Bereits 1993 wurde im Universitätsorganisationsgesetz (UOG) eine Evaluierung österreichischer Hochschulen, im speziellen die Bewertung von Lehrveranstaltungen durch Studierende, vorgeschrieben. Nun ist die Frage nach dem "wie" in den Vordergrund gerückt.

Evaluierung, so die allgemeine Auffassung, soll ziel- und zweckorientiert sein, hat dem aktuellen Stand wissenschaftlicher Forschung zu entsprechen und soll als Planungs- und Entscheidungshilfe dienen.

Doch der derzeitige Gesetzestext stößt nicht auf allgemeine Gegenliebe.
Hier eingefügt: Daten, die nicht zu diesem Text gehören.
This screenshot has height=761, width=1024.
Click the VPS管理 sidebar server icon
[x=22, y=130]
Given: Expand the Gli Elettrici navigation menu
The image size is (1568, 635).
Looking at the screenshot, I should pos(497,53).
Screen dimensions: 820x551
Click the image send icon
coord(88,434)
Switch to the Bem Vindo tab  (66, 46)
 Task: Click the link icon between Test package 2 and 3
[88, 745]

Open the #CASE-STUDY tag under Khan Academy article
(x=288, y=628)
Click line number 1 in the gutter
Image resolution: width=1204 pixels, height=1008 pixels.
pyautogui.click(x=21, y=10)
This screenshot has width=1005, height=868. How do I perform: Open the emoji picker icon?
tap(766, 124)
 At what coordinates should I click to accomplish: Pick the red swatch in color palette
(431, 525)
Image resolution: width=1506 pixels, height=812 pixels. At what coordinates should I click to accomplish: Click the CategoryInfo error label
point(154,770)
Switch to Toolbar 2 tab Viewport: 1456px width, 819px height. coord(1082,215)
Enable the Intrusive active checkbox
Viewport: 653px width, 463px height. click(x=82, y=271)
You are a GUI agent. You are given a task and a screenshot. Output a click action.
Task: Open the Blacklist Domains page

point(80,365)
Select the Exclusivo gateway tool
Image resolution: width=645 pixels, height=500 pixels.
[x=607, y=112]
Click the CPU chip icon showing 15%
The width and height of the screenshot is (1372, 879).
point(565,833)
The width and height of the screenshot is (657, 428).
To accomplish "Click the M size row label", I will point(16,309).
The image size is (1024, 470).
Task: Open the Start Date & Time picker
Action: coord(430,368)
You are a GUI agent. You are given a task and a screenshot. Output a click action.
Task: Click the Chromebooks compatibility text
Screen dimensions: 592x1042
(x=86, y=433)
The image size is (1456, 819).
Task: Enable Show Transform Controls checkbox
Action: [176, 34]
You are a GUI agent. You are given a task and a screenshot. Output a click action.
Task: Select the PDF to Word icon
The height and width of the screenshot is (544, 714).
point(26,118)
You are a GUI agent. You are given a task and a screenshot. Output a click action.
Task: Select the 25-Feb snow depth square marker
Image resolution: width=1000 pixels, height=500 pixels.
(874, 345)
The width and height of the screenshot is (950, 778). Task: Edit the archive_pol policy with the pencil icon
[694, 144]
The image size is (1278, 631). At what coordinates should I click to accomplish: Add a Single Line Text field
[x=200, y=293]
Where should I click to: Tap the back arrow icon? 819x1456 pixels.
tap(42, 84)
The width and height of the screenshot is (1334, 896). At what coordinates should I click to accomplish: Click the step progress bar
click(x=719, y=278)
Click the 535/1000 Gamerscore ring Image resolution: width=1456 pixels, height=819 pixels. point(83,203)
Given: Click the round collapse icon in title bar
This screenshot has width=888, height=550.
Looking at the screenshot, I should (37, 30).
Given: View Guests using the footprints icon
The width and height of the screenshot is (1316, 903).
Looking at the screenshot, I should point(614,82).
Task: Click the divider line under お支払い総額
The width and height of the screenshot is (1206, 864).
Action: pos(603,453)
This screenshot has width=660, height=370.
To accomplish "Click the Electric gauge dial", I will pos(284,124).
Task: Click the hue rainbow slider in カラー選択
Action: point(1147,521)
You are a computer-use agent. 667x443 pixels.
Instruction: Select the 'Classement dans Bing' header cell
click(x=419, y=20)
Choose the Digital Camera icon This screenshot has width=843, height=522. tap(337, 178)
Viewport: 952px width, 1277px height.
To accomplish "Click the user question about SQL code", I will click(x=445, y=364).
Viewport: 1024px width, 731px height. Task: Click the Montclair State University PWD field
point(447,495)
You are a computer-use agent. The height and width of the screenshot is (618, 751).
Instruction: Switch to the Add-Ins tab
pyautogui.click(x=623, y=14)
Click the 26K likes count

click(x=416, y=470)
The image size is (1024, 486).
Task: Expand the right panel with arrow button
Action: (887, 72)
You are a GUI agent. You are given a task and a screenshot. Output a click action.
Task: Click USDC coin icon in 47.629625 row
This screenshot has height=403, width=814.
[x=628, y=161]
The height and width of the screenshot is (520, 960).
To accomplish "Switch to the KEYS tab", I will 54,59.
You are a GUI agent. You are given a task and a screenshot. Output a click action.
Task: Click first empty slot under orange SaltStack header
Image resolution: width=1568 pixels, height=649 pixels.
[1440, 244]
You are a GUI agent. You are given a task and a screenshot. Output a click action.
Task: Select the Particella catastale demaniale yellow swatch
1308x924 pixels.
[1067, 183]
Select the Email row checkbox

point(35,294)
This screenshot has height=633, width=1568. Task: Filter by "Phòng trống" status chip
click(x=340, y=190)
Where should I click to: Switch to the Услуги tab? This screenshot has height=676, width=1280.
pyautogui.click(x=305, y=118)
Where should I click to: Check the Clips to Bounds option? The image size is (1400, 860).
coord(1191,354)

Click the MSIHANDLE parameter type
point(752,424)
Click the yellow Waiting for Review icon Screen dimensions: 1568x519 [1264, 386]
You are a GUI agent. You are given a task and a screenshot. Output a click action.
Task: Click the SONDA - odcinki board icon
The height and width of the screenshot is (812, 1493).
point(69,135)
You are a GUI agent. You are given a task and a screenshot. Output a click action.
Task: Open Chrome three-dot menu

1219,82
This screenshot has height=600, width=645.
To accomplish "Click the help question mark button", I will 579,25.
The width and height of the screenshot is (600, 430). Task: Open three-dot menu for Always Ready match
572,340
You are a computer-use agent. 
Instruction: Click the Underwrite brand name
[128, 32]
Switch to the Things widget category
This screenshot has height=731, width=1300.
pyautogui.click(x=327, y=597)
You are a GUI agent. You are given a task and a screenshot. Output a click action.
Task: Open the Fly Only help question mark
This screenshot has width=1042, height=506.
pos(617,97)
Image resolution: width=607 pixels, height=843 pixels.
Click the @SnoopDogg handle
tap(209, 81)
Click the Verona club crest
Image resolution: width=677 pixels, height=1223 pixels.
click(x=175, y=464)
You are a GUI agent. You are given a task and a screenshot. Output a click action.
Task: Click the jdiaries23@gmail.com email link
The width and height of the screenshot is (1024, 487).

Obwohl man, so der Veranstalter, die Einführung einer Evaluierung an Universitäten und deren Ziele begrüßt, erfülle der vorliegende Gesetzestext nicht den gestellten Anspruch. "Die gesetzlich festgeschriebenen Evaluierungen sind nach Gegenständen gegliedert (Lehrtätigkeit, Forschungstätigkeit, ...) und sehen keine integrative Betrachtung aller Leistungen einer evaluierten Einrichtung vor ... Eine faire und sinnvolle Beurteilung universitärer Leistungen ist nur im Kontext des gesamten Aufgabenprofils möglich." Weiters, kritisiert die ÖGP, sehe der Gesetzestext zwei Evaluierungsinstrumente ausdrücklich vor - Arbeitsberichte der Institutsvorstände und die Bewertung von Lehrveranstaltungen durch Studierende - ohne diese zu begründen und ohne auf ihre Aussagekraft einzugehen.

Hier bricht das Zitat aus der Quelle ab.